Elle ne se retourna pas.

— Vous ne voulez pas qu'on dîne ensemble ?

Elle faillit faire volte-face pour l'insulter avec les mots les plus imagés qu'elle connaissait, mais se retint et continua sa route. Une fois de plus, il eut la décence de ne pas revenir à la charge.

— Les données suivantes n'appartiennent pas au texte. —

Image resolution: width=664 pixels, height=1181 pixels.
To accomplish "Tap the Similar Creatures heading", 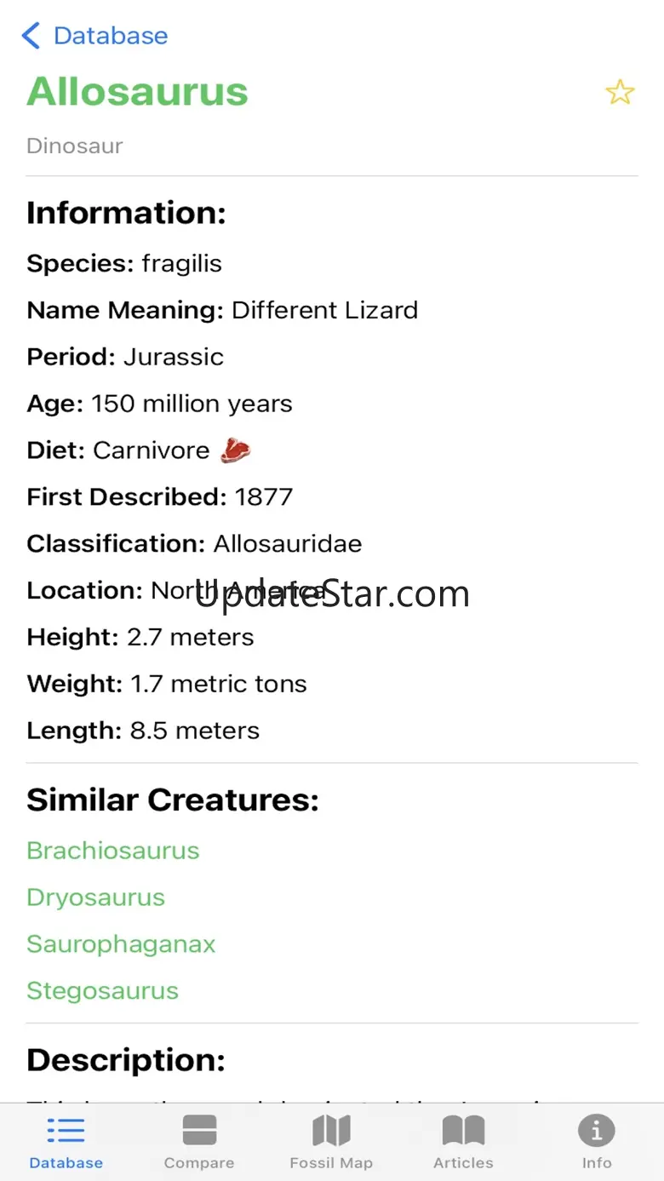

Laura s'écrasa dans son lit avec des affects brouillés, et surtout une immense lassitude. Tout dans cette affaire était désagréable. La tournure des événements était désagréable, sa réaction face à Ubis était désagréable, Aaron avait été désagréable, Sam et Jill avaient atteint des sommets dans le désagréable et Celarghan avait la palme du désagréable. Chaque jour qui passait mettait en exergue le caractère incompréhensible de cette affaire et le peu de maîtrise qu'elle en avait. Elle voulait s'éveiller et que tout soit fini. Celarghan n'avait qu'à mettre une balle dans le crâne des uns et des autres, Jill et Sam n'avaient qu'à s'envoyer en l'air, et Aaron déprimer dans son église pourrie. Elle n'en avait rien à foutre. Elle s'endormit en caressant Souci, qui ronronna en solitaire dans les ténèbres. Elle eut une nuit pleine de rêves roses et bleus, d'un ailleurs plus clément.